1. An accelerator, comprising:

a computation circuit configured to perform a neural network operation using a token included in input data and a first parameter set;

a main memory; and

a control circuit configured to request the first parameter set from an external device or the main memory, and to provide the first parameter set to the computation circuit,

wherein the control circuit is configured to prefetch one or more parameter sets from a plurality of parameter sets based on neural network usage information including number of tokens processed by each of a plurality of neural networks.

2. The accelerator of claim 1, further including a cache memory temporarily storing the first parameter set to be provided to the computation circuit,

wherein the control circuit stores the first parameter set in the cache memory.

3. The accelerator of claim 1, wherein the main memory includes a first area for storing the neural network usage information and a second area storing the one or more parameter sets prefetched by the control circuit.

4. The accelerator of claim 1, wherein, when the accelerator performs a learning operation by performing a plurality of iterations,

the control circuit estimates a second parameter set to be used for a next iteration based on the number of tokens processed using the plurality of parameter sets during a predetermined number of recent iterations, requests the second parameter set from the external device, and stores the second parameter set in the main memory.

5. The accelerator of claim 1, wherein, when the accelerator performs an inference operation,

the control circuit estimates a second parameter set to be used for a next inference operation based on the number of tokens processed using the plurality of parameter sets during a predetermined number of recent inference operations, requests the second parameter set from the external device, and stores the second parameter set in the main memory.

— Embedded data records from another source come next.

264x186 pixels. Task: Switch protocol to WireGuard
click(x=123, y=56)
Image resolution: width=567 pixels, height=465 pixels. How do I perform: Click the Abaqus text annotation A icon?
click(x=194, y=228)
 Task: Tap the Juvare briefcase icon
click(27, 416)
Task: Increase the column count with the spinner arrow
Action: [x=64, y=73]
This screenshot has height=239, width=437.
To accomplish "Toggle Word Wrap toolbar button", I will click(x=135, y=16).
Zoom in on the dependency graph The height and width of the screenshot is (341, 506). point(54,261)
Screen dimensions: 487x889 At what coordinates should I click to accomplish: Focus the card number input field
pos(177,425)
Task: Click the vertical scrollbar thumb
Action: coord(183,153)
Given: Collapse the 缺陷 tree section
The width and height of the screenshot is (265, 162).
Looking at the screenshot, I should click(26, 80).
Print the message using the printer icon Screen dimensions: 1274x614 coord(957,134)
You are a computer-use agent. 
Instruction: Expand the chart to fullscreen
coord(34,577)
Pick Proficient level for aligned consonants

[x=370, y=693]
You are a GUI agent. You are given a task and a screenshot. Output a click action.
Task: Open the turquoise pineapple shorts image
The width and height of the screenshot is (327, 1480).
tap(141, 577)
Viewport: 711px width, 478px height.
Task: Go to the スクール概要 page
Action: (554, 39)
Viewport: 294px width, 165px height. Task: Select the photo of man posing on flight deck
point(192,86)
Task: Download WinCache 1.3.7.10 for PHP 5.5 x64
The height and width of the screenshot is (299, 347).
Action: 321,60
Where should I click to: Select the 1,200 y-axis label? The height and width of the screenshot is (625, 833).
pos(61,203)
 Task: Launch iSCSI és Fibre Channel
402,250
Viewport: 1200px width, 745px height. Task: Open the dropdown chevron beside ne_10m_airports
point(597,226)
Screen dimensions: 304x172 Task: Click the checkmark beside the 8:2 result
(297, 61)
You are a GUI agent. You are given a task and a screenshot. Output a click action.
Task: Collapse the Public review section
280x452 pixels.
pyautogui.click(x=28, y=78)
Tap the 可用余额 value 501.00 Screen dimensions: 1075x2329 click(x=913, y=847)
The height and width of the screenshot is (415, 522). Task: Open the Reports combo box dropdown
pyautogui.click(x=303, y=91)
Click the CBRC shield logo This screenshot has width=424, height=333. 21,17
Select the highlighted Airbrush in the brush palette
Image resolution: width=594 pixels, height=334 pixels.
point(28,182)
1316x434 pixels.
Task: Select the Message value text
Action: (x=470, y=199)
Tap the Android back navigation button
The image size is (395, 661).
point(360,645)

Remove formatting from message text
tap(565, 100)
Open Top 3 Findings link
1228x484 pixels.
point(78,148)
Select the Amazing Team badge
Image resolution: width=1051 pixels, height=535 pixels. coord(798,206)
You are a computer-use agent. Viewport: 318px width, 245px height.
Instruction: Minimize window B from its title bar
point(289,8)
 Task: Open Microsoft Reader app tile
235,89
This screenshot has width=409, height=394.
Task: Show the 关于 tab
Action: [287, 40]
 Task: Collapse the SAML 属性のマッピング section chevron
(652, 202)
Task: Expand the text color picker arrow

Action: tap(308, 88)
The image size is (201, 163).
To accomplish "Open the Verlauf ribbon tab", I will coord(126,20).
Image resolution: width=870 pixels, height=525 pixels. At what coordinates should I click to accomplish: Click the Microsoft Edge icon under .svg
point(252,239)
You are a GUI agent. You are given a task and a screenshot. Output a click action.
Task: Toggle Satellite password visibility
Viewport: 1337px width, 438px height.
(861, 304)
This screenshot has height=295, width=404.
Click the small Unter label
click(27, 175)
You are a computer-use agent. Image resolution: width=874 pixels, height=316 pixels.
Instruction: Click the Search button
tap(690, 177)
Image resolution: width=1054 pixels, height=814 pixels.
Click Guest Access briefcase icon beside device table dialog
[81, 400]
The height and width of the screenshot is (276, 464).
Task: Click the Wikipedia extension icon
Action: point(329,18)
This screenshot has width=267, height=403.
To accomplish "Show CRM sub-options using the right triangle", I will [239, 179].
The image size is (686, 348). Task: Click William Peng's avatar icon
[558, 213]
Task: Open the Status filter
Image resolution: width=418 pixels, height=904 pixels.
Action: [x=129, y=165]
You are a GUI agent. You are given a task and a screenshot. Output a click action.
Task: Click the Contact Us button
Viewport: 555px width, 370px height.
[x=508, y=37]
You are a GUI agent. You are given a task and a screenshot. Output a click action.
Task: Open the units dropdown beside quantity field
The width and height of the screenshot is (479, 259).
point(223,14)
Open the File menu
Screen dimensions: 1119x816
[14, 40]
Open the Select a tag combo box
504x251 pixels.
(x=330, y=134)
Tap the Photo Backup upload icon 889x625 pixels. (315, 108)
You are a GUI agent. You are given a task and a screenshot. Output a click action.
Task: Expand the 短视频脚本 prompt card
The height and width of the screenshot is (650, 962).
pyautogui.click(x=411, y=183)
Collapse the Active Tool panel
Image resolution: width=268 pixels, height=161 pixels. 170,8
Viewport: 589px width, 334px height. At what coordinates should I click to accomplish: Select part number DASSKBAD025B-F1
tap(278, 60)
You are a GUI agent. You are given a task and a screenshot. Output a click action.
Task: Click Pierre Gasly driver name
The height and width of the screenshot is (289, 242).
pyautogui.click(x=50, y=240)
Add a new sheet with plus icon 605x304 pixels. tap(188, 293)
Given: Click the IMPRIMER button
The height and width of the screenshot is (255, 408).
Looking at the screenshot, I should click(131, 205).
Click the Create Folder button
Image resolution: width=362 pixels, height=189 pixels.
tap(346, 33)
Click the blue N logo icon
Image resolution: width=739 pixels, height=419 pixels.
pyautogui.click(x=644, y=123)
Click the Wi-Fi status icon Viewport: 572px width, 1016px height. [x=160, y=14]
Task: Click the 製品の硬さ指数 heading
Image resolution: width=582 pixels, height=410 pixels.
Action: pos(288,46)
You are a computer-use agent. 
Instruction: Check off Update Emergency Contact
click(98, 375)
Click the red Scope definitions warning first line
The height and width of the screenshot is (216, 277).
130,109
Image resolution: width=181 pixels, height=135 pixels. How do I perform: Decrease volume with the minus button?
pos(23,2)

6. A neural network system, comprising:

a plurality of accelerators; and

a shared memory storing a plurality of parameter sets corresponding to a plurality of neural networks, respectively,

wherein each of the plurality of accelerators includes:

a computation circuit configured to perform a neural network operation using a token included in input data and a first parameter set;

a main memory; and

a control circuit configured to request the first parameter set from the shared memory or the main memory, and to provide the first parameter set to the computation circuit,

wherein the control circuit is configured to prefetch one or more parameter sets from the plurality of parameter sets based on neural network usage information including number of tokens processed by each of the plurality of neural networks.

7. The neural network system of claim 6, wherein each of the plurality of accelerators further includes a cache memory temporarily storing the first parameter set to be provided to the computation circuit,

wherein the control circuit stores the first parameter set in the cache memory.

8. The neural network system of claim 6, wherein the main memory includes a first area for storing the neural network usage information and a second area storing the one or more parameter sets prefetched by the control circuit.

9. The neural network system of claim 6, wherein, when the accelerator performs a learning operation by performing a plurality of iterations,

the control circuit estimates a second parameter set to be used for a next iteration based on the number of tokens processed using the plurality of parameter sets during a predetermined number of recent iterations, requests the second parameter set from the external device, and stores the second parameter set in the main memory.

10. The neural network system of claim 6, wherein, when the accelerator performs an inference operation,

the control circuit estimates a second parameter set to be used for a next inference operation based on the number of tokens processed using the plurality of parameter sets during a predetermined number of recent inference operations, requests the second parameter set from the external device, and stores the second parameter set in the main memory.